Exercise requirements — Reproduce the closing part of the entries exactly: the line with "Ihr Kundenbereich (354, 813)" and all lines after it, ending with the last line, and nothing else.

Stored entries
[Start of section]
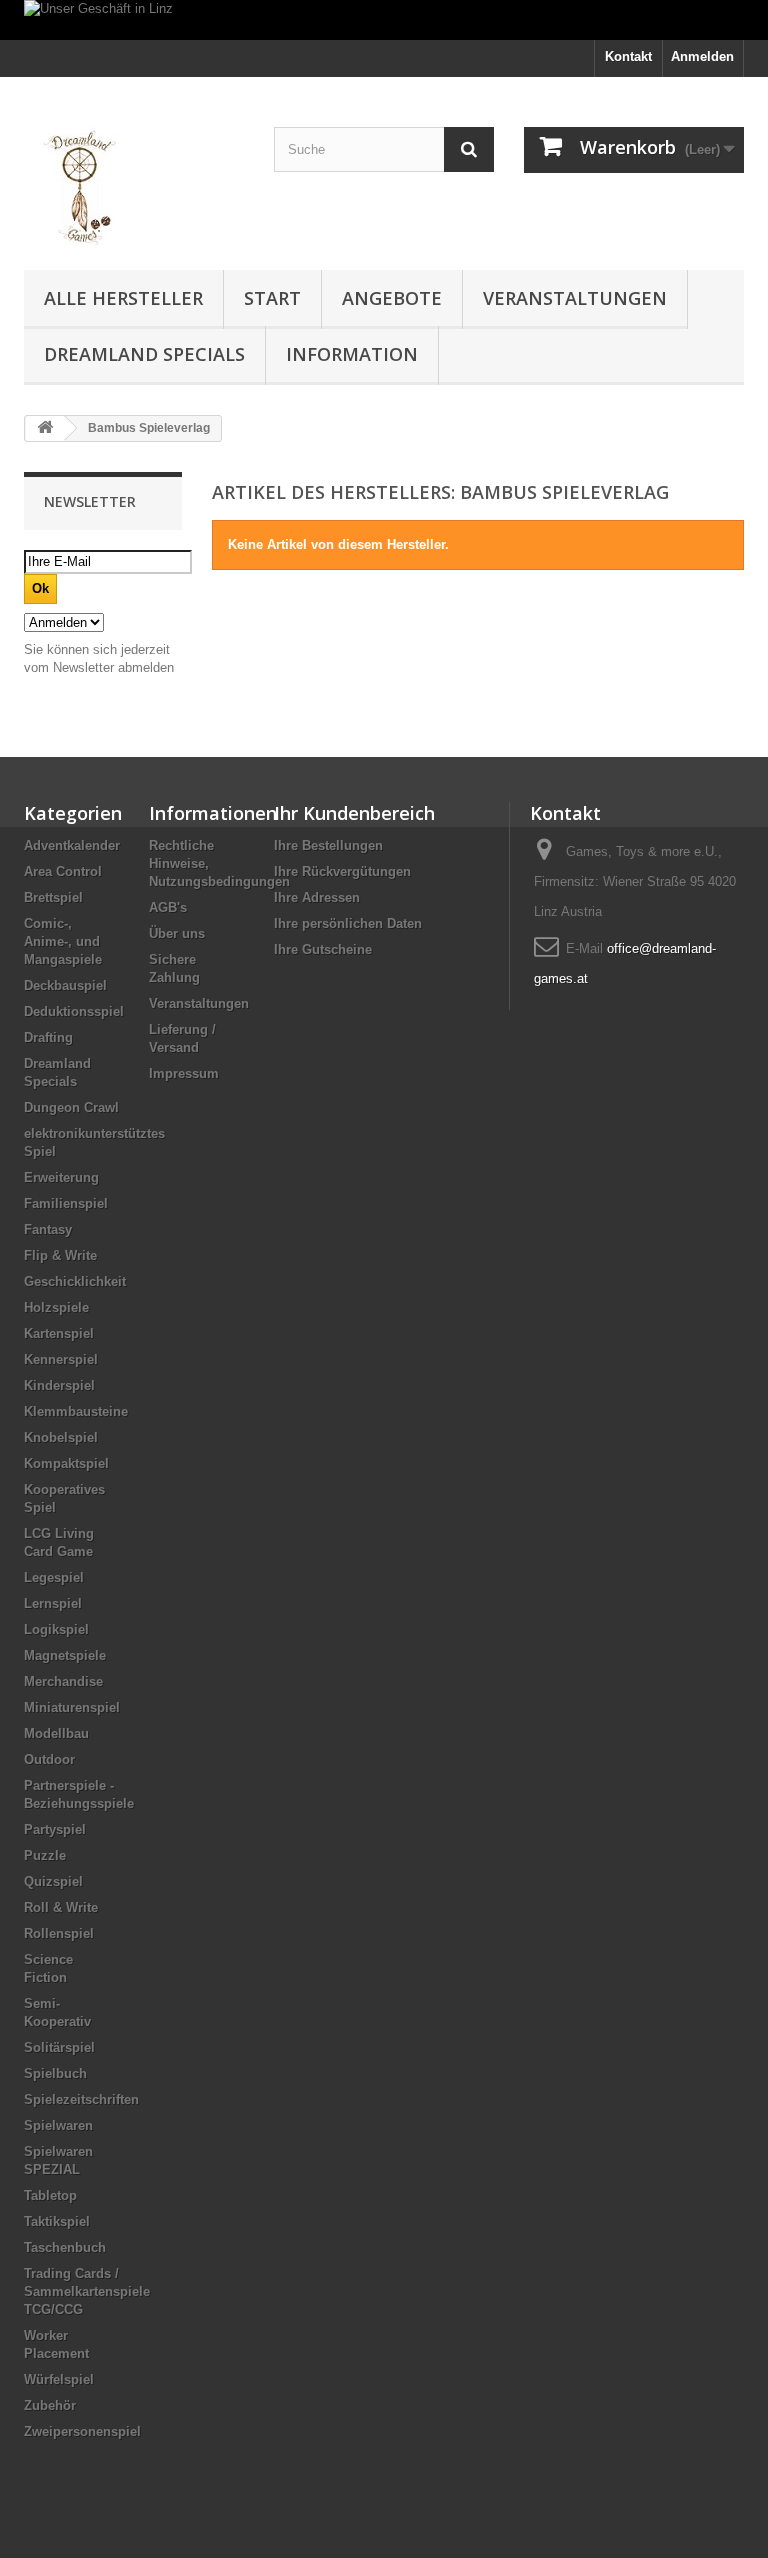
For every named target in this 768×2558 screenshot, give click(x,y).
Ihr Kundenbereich (354, 813)
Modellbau (56, 1733)
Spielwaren (58, 2125)
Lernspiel (53, 1603)
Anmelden (702, 56)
[End of section]
Expected answer —
Ihr Kundenbereich (354, 813)
Modellbau (56, 1733)
Spielwaren (58, 2125)
Lernspiel (53, 1603)
Anmelden (702, 56)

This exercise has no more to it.